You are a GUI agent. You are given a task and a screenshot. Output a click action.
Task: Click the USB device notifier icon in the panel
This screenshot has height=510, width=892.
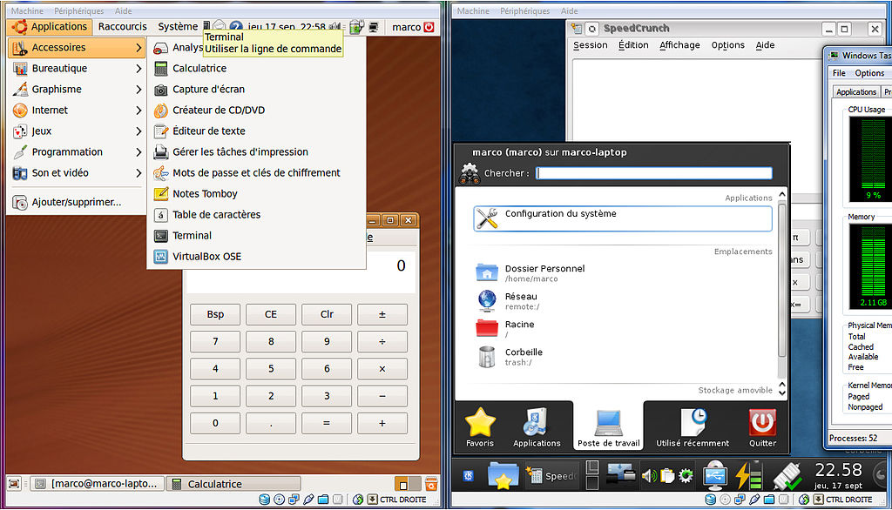coord(716,474)
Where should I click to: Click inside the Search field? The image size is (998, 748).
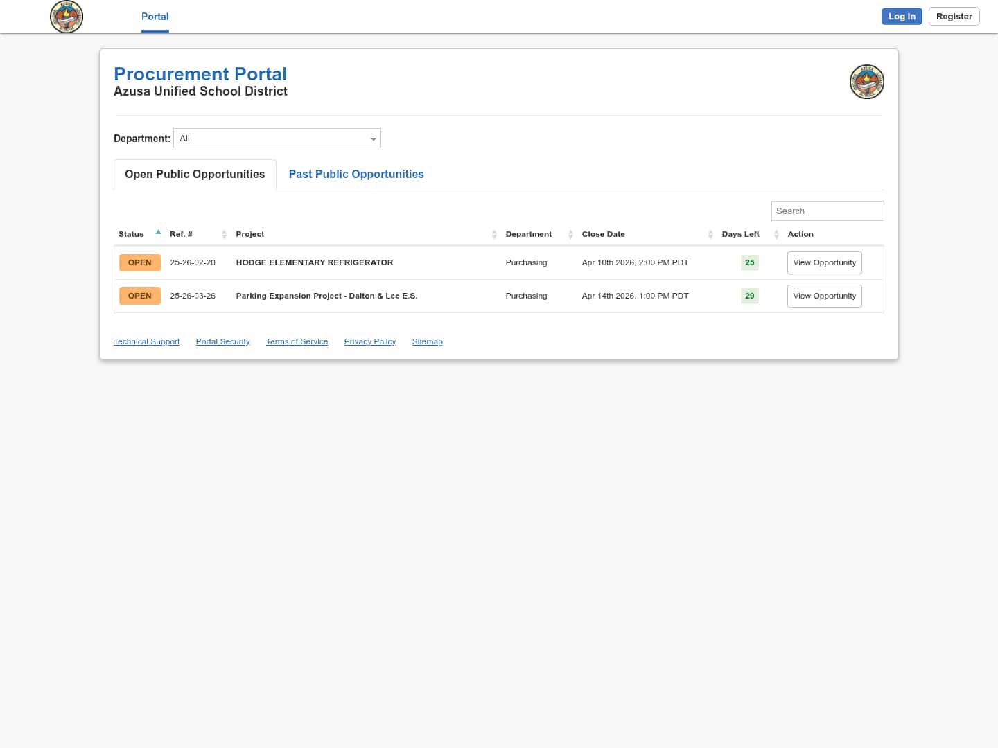[827, 211]
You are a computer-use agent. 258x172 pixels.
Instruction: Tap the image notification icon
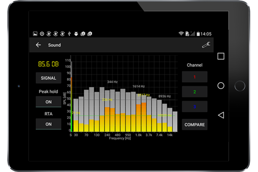pyautogui.click(x=36, y=34)
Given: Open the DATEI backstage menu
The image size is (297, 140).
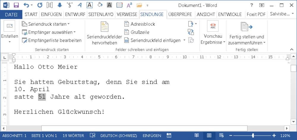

→ **Activity**:
In the copy, include no pictures; restate the listing above exactly.

→ **Reply to the task**:
You are a GUI agent. You are given a task and a screenshot. Output a click action.
Task: Click the USB device notifier icon in the panel
This screenshot has height=510, width=892.
coord(716,474)
Where should I click to: Click inside the Search field? The image size is (998, 748).
[827, 211]
You are a computer-use agent. 258x172 pixels.
Instruction: Tap the image notification icon
pyautogui.click(x=36, y=34)
Given: Open the DATEI backstage menu
The image size is (297, 140).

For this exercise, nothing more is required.